▶ _EXERCISE INSTRUCTIONS_
a: Rewrite the part of the table structure recognition passage that opens with the words "Our approach is" and closes with "artificially synthesized tables.", replacing "pixel intensity" with "image brightness".
b: According to the table structure recognition passage, what could address the limitation that the table image augmentation techniques might not capture the full range of variations?

▶ _PAGE EXTRACT_
Unlike the vanilla TTA, which only considers data variation, our method extends data augmentation to the training phase, factoring in both data and model variations. While this increases the computational cost, it provides a more robust uncertainty estimation for TSR models. When applying our pipeline to datasets without ground truth labels, pre-fine-tuned models can be used, requiring only test-time augmentation.

Our approach is versatile and can be applied to various TSR models, ensuring that the model remains invariant to different table types through data augmentation. However, the study has limitations. The absence of ground truth data restricts our ability to accurately assess uncertainties. Although pixel intensity and adjacency degree served as proxies for predicting uncertainties, real-world data may present more complex scenarios. Ground truth data could be improved by incorporating human corrections of automatic annotations by TSR models. Additionally, our table image augmentation techniques might not capture the full range of variations found in table images. This limitation could be addressed by developing a comprehensive library of heuristics for image modification or creating a corpus of artificially synthesized tables.

▶ _DATA SEGMENT_
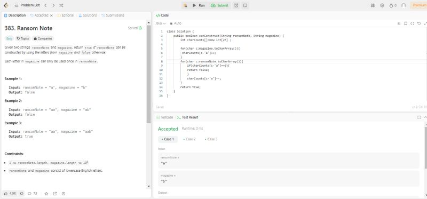Expand the Companies tag section
Screen dimensions: 427x199
pos(43,38)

▶ _CORRECT ANSWERS_
a:
Our approach is versatile and can be applied to various TSR models, ensuring that the model remains invariant to different table types through data augmentation. However, the study has limitations. The absence of ground truth data restricts our ability to accurately assess uncertainties. Although image brightness and adjacency degree served as proxies for predicting uncertainties, real-world data may present more complex scenarios. Ground truth data could be improved by incorporating human corrections of automatic annotations by TSR models. Additionally, our table image augmentation techniques might not capture the full range of variations found in table images. This limitation could be addressed by developing a comprehensive library of heuristics for image modification or creating a corpus of artificially synthesized tables.

b: Developing a comprehensive library of heuristics for image modification or creating a corpus of artificially synthesized tables.